Data section:

......

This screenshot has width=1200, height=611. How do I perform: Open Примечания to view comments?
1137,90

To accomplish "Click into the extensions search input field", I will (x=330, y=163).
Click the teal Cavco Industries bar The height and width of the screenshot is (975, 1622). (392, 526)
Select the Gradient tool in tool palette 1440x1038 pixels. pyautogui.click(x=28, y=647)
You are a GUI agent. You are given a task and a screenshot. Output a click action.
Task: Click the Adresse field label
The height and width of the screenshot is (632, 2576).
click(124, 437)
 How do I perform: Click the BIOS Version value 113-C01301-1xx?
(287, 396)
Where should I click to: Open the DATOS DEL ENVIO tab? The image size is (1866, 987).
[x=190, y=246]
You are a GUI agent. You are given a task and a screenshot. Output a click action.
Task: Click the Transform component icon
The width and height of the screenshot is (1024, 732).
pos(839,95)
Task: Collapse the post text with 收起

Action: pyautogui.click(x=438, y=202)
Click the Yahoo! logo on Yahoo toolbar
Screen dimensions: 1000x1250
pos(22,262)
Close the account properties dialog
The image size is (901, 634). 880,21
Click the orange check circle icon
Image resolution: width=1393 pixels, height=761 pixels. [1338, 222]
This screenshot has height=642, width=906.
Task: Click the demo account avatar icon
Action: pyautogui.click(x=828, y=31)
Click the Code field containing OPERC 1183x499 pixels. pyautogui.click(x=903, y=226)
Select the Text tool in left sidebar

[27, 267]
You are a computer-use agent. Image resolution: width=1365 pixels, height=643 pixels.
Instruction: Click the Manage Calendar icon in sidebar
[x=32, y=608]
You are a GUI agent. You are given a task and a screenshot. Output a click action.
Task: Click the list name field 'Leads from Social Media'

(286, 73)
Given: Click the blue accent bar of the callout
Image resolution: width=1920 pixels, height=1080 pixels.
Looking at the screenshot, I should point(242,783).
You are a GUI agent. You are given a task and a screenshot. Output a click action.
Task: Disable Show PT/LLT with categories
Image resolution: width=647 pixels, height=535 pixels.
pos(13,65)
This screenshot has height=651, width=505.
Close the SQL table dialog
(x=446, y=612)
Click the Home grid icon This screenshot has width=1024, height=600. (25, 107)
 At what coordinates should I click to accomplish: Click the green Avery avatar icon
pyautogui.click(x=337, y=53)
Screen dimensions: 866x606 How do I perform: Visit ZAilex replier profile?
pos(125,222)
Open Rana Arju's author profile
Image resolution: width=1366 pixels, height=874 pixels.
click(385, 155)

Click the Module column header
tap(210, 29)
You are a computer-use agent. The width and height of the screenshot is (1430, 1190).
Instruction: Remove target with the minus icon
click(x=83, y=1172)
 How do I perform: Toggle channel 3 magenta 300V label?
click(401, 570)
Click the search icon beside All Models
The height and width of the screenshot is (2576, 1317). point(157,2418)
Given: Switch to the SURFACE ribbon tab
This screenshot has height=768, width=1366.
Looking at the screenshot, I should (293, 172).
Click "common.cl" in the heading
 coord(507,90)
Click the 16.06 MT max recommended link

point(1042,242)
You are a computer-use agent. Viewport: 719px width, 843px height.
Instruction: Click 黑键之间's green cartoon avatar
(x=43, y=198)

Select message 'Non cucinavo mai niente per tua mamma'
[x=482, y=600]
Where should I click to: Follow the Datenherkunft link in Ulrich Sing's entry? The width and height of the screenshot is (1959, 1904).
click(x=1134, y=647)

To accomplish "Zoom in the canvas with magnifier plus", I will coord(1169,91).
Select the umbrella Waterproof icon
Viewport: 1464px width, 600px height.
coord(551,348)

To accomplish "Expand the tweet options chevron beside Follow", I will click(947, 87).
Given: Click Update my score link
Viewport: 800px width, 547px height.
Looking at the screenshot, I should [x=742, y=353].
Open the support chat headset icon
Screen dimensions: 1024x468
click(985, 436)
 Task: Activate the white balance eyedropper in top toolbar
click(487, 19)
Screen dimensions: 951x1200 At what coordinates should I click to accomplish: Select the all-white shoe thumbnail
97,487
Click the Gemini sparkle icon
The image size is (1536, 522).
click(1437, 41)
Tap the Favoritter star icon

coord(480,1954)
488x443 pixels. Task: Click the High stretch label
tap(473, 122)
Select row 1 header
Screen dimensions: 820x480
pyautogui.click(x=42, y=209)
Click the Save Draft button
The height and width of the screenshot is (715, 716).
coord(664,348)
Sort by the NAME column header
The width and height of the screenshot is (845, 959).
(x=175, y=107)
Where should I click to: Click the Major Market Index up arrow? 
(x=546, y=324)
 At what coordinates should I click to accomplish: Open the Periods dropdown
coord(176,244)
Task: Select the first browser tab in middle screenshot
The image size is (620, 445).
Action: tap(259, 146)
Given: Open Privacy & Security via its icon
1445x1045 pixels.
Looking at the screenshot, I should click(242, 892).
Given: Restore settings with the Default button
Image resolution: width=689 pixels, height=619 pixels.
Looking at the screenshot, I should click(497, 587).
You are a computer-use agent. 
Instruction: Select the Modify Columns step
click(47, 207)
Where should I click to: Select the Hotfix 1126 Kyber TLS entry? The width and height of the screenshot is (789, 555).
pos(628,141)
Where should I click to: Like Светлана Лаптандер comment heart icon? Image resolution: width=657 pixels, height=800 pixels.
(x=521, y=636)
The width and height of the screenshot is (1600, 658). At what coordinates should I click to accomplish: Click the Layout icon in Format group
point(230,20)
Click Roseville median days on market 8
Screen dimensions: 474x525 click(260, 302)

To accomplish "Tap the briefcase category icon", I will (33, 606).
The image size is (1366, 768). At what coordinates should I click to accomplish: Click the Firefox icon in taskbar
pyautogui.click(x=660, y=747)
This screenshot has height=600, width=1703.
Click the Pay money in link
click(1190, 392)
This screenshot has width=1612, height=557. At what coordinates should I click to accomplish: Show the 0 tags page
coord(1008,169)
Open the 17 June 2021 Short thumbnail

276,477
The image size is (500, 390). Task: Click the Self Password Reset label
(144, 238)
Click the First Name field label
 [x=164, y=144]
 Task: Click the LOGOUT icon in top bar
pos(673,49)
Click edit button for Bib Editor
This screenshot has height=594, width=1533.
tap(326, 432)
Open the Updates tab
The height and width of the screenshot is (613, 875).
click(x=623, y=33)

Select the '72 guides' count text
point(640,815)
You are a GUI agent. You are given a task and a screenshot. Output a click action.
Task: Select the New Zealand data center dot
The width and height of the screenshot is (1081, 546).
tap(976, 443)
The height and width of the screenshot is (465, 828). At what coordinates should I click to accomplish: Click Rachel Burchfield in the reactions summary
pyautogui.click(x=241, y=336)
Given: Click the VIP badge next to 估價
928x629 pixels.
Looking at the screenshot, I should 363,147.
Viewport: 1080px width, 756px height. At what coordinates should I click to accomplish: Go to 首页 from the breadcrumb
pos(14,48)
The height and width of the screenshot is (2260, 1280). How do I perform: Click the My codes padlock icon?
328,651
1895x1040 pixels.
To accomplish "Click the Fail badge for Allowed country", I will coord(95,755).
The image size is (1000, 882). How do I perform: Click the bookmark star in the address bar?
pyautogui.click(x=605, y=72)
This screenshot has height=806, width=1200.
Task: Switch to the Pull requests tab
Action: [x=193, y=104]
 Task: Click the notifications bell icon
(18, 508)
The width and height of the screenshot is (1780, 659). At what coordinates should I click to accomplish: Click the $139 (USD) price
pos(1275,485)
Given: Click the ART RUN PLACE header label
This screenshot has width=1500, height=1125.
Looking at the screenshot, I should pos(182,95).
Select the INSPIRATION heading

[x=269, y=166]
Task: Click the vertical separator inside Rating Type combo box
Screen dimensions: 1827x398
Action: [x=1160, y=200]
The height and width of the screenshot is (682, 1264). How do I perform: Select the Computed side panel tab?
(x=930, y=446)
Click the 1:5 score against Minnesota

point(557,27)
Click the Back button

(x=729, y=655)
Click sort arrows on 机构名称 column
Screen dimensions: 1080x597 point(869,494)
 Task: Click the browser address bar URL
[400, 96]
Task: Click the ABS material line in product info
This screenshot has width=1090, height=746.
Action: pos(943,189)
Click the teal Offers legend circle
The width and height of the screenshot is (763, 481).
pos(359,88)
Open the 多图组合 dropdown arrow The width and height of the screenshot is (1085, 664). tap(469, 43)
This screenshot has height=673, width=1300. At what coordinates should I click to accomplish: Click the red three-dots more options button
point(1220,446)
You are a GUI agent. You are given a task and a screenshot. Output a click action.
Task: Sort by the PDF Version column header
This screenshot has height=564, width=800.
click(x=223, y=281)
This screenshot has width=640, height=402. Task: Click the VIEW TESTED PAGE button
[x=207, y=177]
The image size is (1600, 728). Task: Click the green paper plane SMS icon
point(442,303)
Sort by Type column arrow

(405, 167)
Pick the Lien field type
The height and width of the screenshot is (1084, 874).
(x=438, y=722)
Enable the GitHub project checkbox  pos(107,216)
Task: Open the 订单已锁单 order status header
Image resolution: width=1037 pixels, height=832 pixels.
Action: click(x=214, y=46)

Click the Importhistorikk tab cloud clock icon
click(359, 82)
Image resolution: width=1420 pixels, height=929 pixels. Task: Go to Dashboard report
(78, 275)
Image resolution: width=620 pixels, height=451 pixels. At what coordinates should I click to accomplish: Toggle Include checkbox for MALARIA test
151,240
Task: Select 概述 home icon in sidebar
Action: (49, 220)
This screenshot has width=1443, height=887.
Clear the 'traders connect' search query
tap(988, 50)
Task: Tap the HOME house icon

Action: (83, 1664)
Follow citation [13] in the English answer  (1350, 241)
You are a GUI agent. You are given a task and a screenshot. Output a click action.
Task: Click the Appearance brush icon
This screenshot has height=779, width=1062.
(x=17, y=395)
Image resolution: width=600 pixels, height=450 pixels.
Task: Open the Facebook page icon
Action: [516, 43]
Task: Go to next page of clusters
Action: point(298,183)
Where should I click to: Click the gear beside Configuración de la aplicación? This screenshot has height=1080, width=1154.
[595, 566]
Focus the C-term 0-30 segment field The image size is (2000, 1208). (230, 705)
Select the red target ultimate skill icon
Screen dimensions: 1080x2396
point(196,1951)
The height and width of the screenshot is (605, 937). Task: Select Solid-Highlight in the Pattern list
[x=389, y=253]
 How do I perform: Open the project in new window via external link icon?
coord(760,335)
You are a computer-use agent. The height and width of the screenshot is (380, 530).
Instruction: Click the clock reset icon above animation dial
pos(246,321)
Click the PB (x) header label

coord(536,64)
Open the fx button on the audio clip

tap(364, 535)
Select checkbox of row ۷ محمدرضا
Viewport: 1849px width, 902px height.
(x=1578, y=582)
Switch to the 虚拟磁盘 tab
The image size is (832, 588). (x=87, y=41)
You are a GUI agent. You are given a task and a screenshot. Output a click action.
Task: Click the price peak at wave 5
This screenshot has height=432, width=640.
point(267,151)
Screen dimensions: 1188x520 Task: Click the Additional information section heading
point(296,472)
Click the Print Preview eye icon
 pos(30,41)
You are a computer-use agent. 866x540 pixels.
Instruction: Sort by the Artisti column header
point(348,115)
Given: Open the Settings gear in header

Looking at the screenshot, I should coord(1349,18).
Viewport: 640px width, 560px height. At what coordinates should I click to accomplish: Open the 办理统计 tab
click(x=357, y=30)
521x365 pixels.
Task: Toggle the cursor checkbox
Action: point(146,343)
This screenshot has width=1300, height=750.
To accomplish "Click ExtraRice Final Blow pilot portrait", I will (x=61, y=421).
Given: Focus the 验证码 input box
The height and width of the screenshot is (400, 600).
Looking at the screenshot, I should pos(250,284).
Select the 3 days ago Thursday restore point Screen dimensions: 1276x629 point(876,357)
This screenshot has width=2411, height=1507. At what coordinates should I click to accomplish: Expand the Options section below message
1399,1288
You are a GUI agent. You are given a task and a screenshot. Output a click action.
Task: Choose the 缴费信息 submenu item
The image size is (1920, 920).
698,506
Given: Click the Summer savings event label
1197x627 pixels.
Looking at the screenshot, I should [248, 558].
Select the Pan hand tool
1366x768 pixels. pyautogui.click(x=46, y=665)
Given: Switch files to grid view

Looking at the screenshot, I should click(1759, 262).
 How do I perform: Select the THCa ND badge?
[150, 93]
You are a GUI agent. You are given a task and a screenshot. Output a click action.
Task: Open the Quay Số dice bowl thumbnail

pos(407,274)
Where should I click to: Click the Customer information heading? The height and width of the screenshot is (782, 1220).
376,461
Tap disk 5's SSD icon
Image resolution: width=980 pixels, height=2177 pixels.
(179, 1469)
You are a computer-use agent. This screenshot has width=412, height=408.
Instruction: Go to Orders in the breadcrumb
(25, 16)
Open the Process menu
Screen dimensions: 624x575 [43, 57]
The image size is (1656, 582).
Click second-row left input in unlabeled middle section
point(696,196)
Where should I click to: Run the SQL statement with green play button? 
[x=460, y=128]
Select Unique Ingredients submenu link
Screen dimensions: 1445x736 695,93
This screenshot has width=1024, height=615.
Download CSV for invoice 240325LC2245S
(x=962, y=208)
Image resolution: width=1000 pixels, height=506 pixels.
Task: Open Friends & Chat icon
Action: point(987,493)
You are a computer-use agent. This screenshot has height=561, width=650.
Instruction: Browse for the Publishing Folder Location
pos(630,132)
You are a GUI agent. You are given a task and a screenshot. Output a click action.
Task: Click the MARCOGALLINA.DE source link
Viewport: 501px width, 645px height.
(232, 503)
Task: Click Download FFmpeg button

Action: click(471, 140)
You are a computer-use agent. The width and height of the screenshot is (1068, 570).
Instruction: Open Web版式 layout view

......

Aim of the exercise: Using the entries above, copy out all lines that contain the string "computer".

Written solution:
You are a computer-use agent. Image resolution: width=1365 pixels, height=643 pixels.
You are a computer-use agent. The width and height of the screenshot is (1430, 1190).
You are a computer-use agent. Viewport: 719px width, 843px height.
You are a computer-use agent. 
You are a computer-use agent. The height and width of the screenshot is (380, 530).
You are a computer-use agent. 866x540 pixels.
You are a computer-use agent. This screenshot has width=412, height=408.
You are a computer-use agent. This screenshot has height=561, width=650.
You are a computer-use agent. The width and height of the screenshot is (1068, 570).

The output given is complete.